Une longue suite de retards et de surcoûts…
En 2008, après cinq ans de retard et des prix initiaux multipliés par quatre, la France avait acheté à Israël le système intérimaire de drone MALE (moyenne altitude, longue endurance) Harfang et les drones tactiques Sperwer destinés à pallier l’échec des programmes européens de l’époque (Euro MALE en 2004 et MALE Talarion réalisé avec les Allemands et les Espagnols).
Devant leurs performances décevantes et avec le déclenchement de la guerre au Mali, l’armée de l’air française a été obligée d’acheter onze Reapers américains, mettant à mal tout un pan de notre indépendance nationale industrielle et de défense. Par ailleurs, les Etats-Unis avaient conditionné cette livraison à l’exclusivité de leur propre maintenance ainsi que de leur propre formation et proscrit leur utilisation libre en dehors de la zone sahélo-saharienne, créant des complications dont il eût été utile de pouvoir se départir en amont.
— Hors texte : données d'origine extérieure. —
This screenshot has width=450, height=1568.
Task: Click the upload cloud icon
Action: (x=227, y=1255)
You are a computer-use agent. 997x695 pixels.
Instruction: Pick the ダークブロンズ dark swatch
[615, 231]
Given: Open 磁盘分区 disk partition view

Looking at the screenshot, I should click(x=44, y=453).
Notons que les Reapers, des drones d’attaque moyens, dit drones de théâtre, s’insèrent au sein de la classification OTAN dévoilée par la Cour des comptes :
S’agissant de l’Armée de terre, les mini-drone Spyranger de Thales et les Patrollers de Safran ont effectivement pu être développés mais ont été livrés avec quatre et cinq ans de retard. De son côté, la Marine ne pourra équiper chacun de ses bâtiments avec un drone qu’en 2030 alors que les Anglais et les Américains en sont dotés depuis 15 ans.
Les restrictions budgétaires des précédentes LPM (lois de programmation militaires), où les dépenses affectées aux drones n’ont jamais dépassé 2 % du budget total des armées, l’absence de vision stratégique des décideurs politiques, le « manque de constance et de cohérence dans les choix industriels capacitaires et diplomatiques des pouvoirs publics », que souligne la plus haute juridiction financière française, et des résistances culturelles venues de l’Armée de l’air (sur le rôle du pilote notamment) sont les principales raisons qui ont conduit nos forces armées à se priver d’une composante essentielle à son action ou de devoir l’acquérir auprès de puissances étrangères dont la volonté de coopération varie en fonction de la fluidité de nos relations diplomatiques.
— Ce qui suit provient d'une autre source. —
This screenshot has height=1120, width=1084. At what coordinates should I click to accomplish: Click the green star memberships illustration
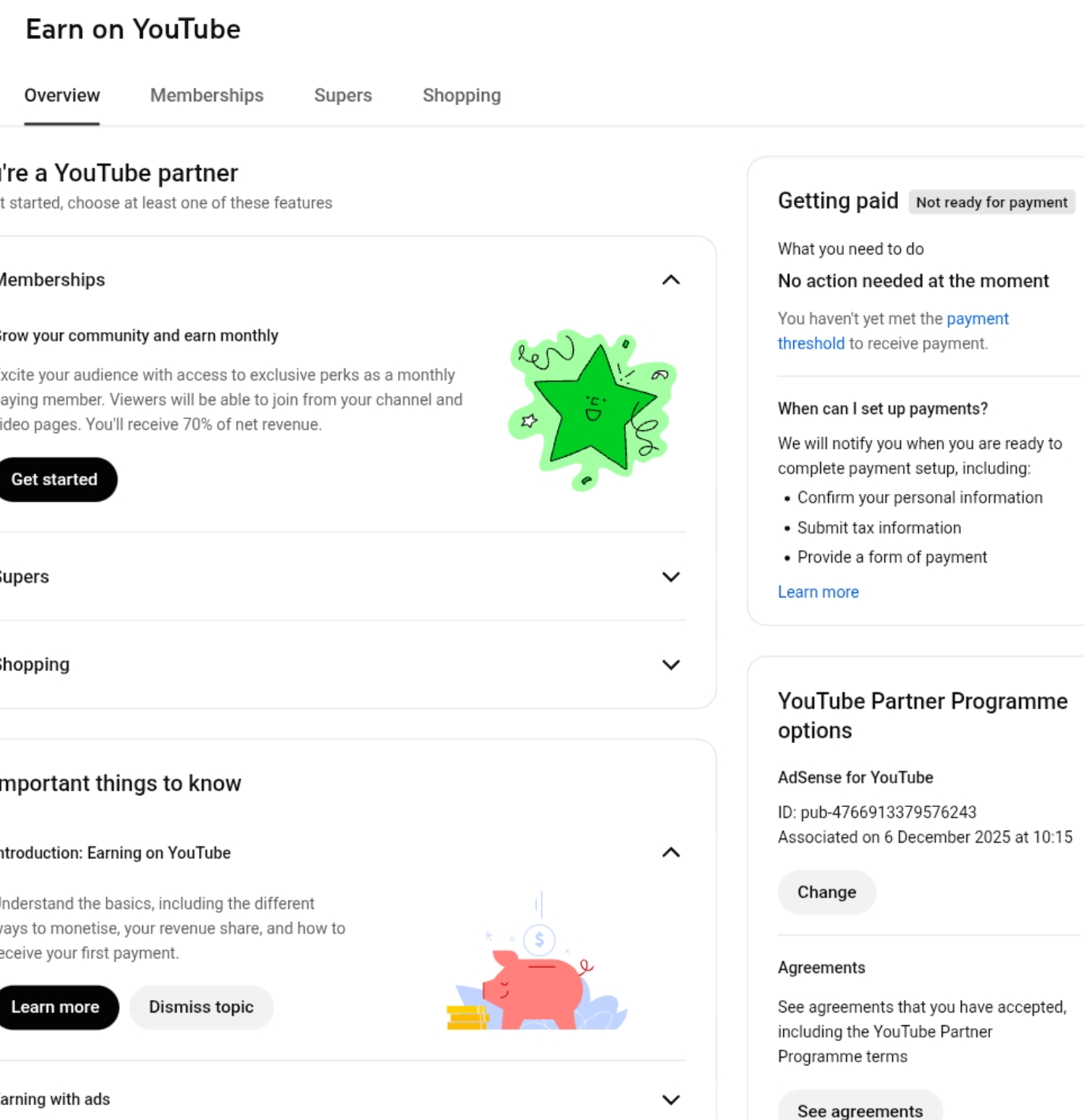pyautogui.click(x=593, y=409)
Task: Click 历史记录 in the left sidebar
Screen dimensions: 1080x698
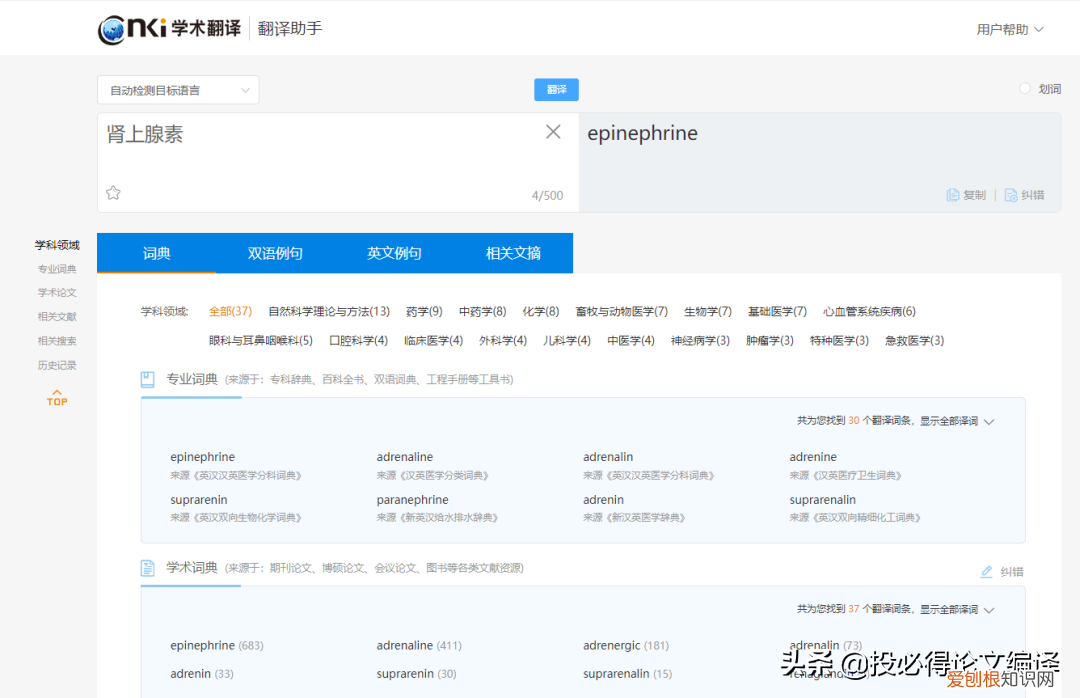Action: pos(56,365)
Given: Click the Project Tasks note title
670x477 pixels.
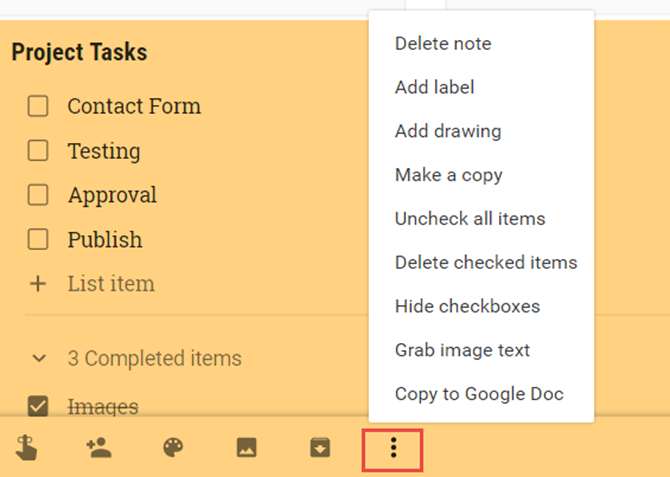Looking at the screenshot, I should point(79,52).
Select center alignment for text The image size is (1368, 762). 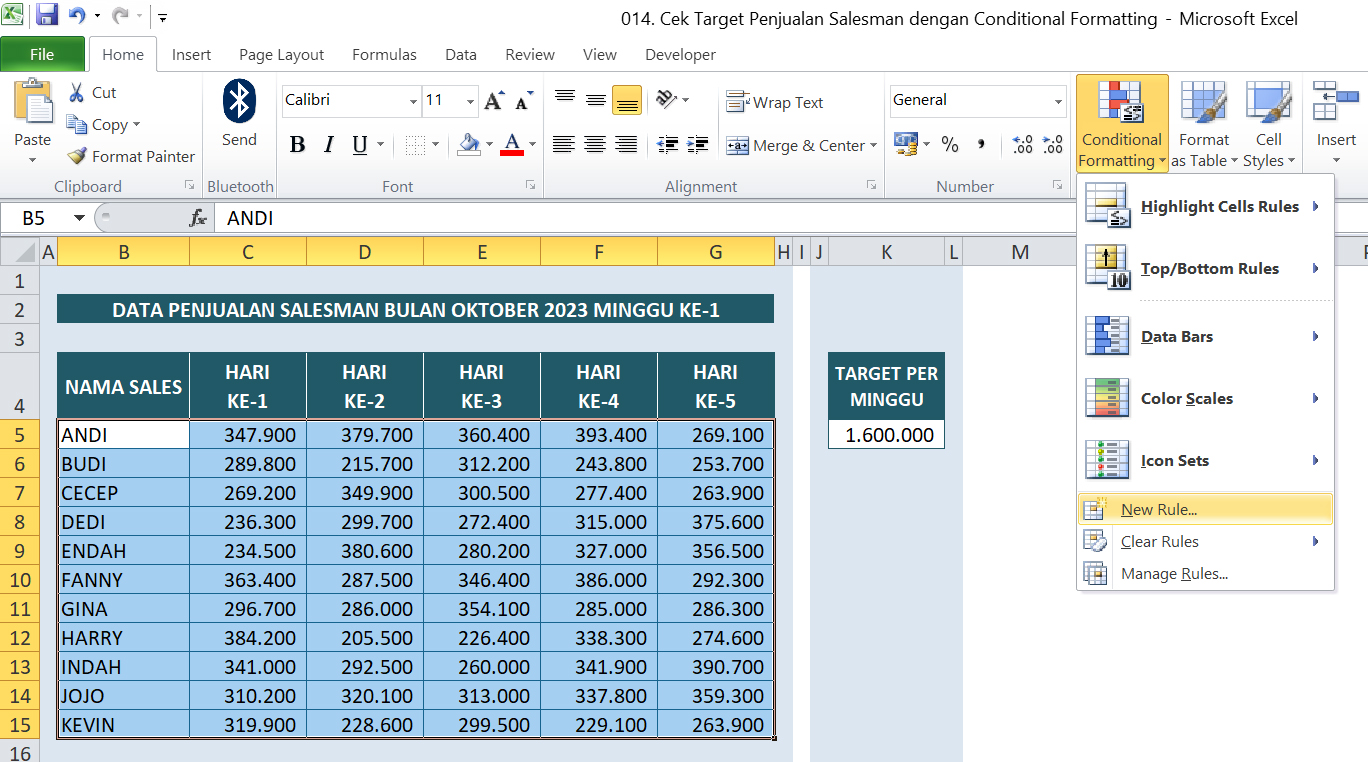595,145
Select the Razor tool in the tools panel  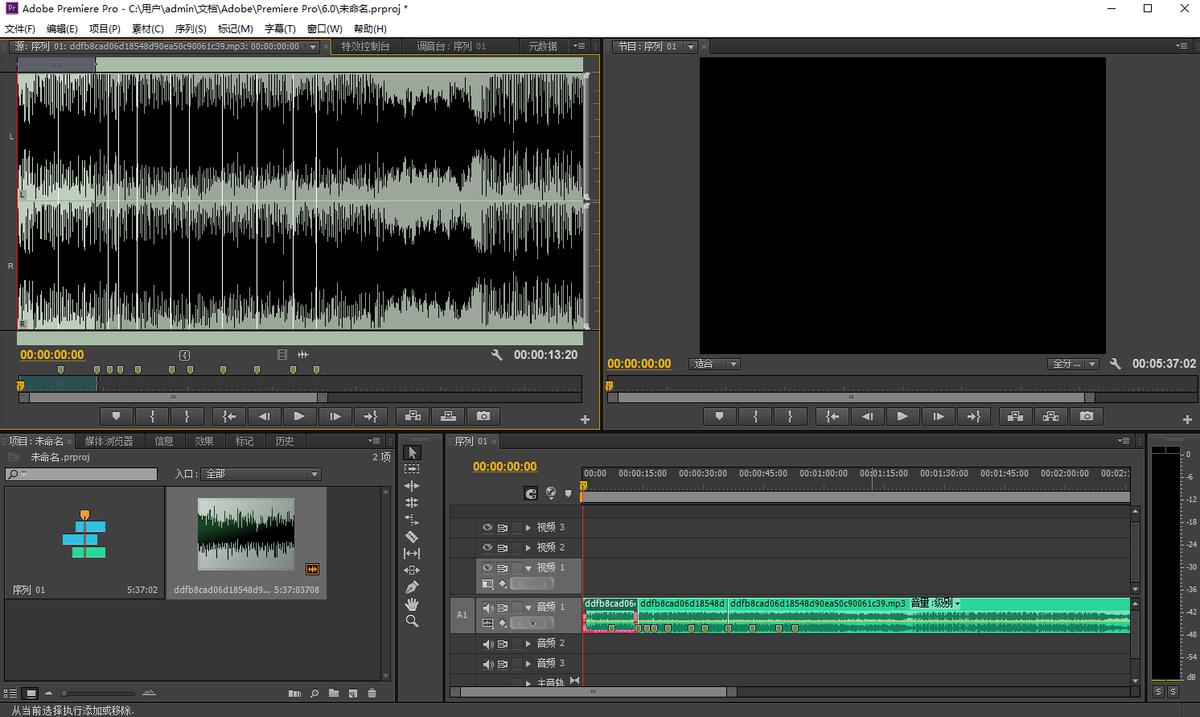412,536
Le projet d’euro drone et la recherche effrénée d’une coopération stratégique européenne
Alors que d’autres pays, comme la Chine (avec le Wing Loong, d’une valeur d’1M$ contre 13 à 16M$ pour un Reaper) qui a le mérite de fabriquer des drones aux performances inférieures à celles de ses homologues américains mais meilleur marché, se positionnent rapidement à l’export dans ce secteur, le nôtre semble englué dans sa volonté acharnée de produire un engin européen.
Après trois échecs consécutifs (Euro Male, Talarion et le projet franco-anglais Telemos, lancé en 2010 pour donner suite aux accords de Lancaster House), la France, l’Allemagne et l’Italie ont mis sur les rails un quatrième programme de construction d’un drone européen (après avoir écarté le projet du « Voltigeur » de Dassault suite à l’élection de François Hollande…) en 2015.
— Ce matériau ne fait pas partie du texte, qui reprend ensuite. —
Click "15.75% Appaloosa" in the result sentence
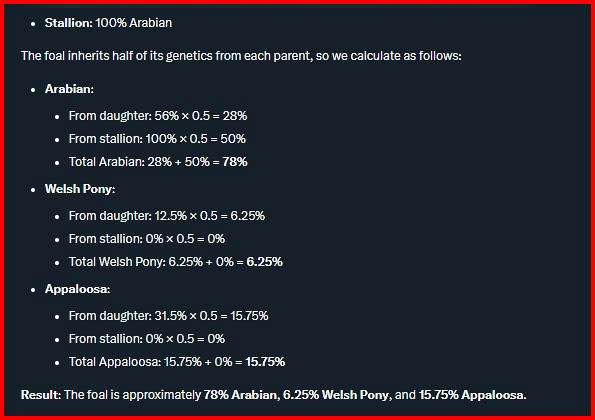 [x=471, y=395]
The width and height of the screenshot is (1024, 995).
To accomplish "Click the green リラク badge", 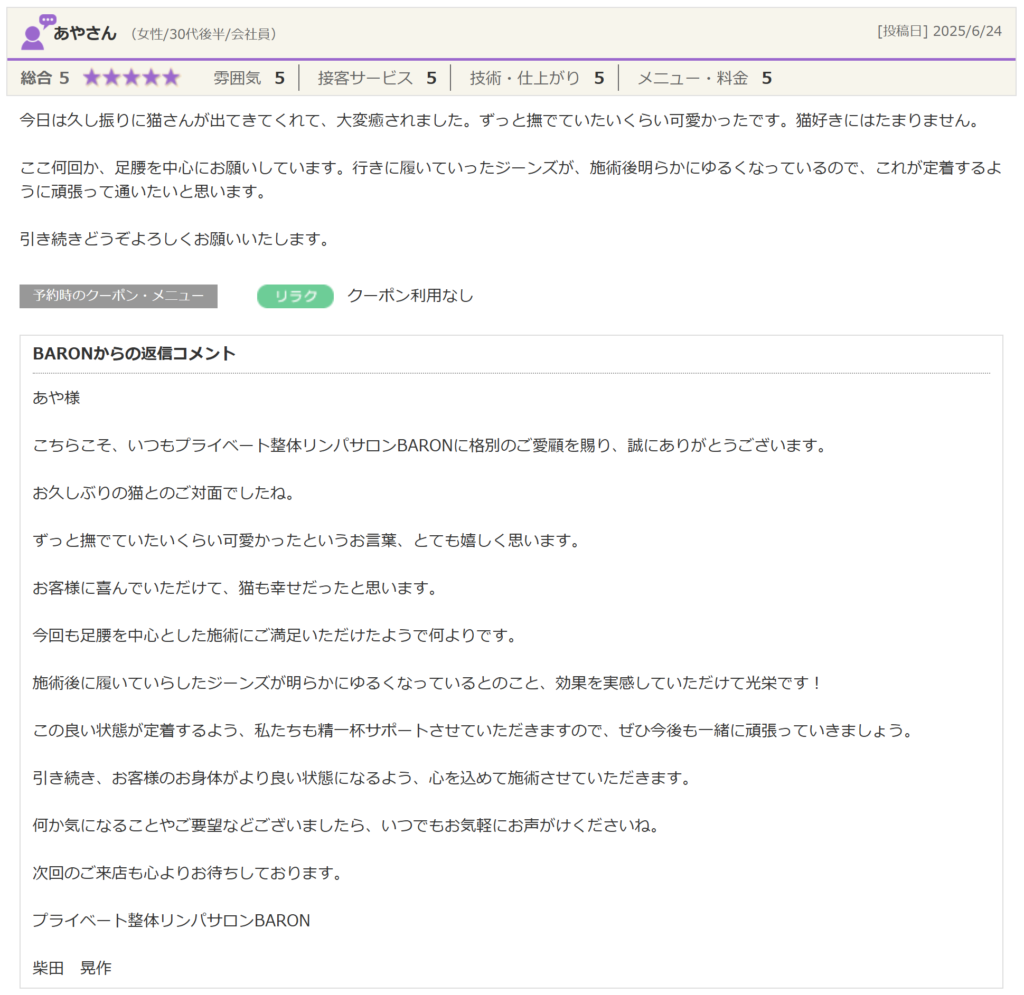I will coord(295,296).
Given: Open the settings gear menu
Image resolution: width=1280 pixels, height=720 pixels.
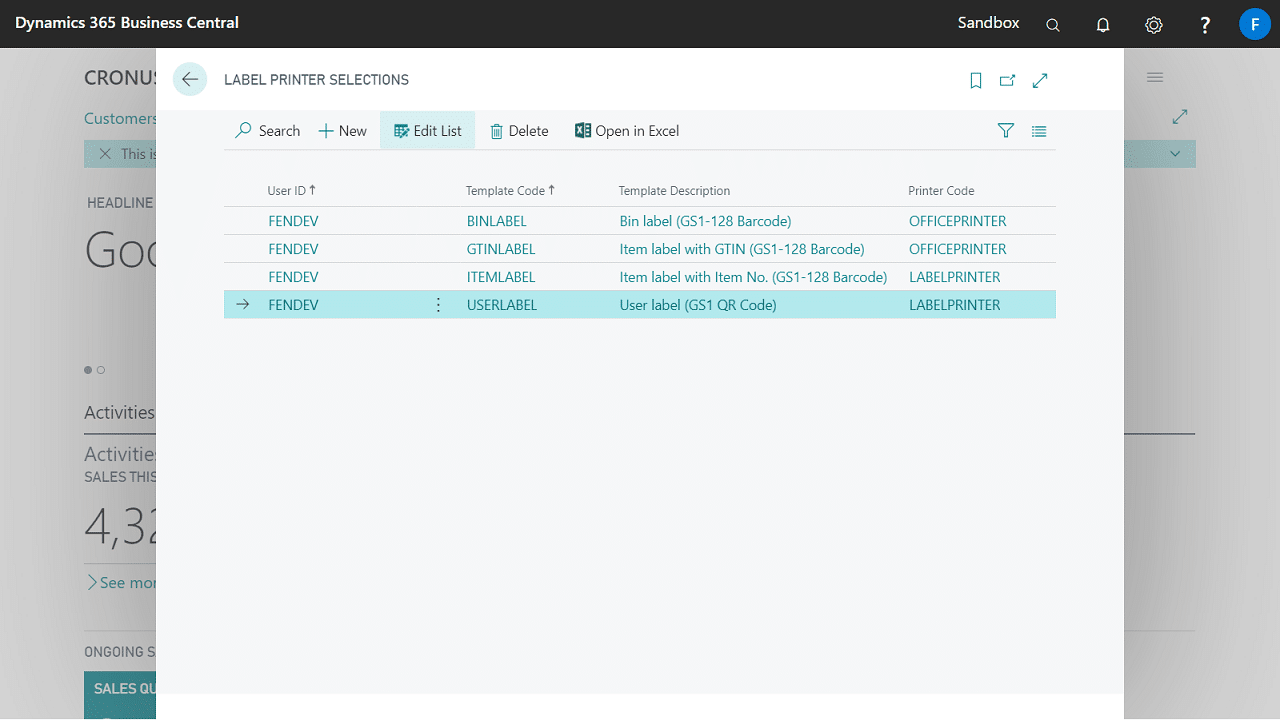Looking at the screenshot, I should pyautogui.click(x=1154, y=25).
Sans entrer dans les détails des disparités de besoins et d’attentes de chacune des nations, la commission de la Défense du Sénat constatait déjà en 2019 des retards et un surcoût de 30 % du projet.
Le nouvel aéronef sera, en outre, doté de turbopropulseurs italiens fabriqués par une filiale de General Electric et construits à partir de composants américains, ainsi que d’un système d’armement également américain, faisant courir ainsi le risque, comme l’ont soulevé certains députés, que ceux-ci soient placés un jour sur la fameuse liste ITAR (International Traffic in Arms Regulations), ce qui empêcherait leur fourniture à nos industriels.
Au vu des retards pris, l’appareil ne devrait pas être livré aux armées avant 2030, c’est-à-dire pile au moment où les Américains sortiront leur nouvelle génération de Reapers…
Rappelons que la France fait partie, avec les Etats-Unis, des pays capables de réaliser un chasseur de combat multifonction en toute autonomie, ce qui pourrait laisser soupçonner que le projet d’Eurodrone aurait une visée plus idéologique que technique. Il existe aussi la solution d’abandonner tout projet de fabrication de drones et se contenter d’en acheter à nos partenaires. Simple et, peut-être, plus sûr.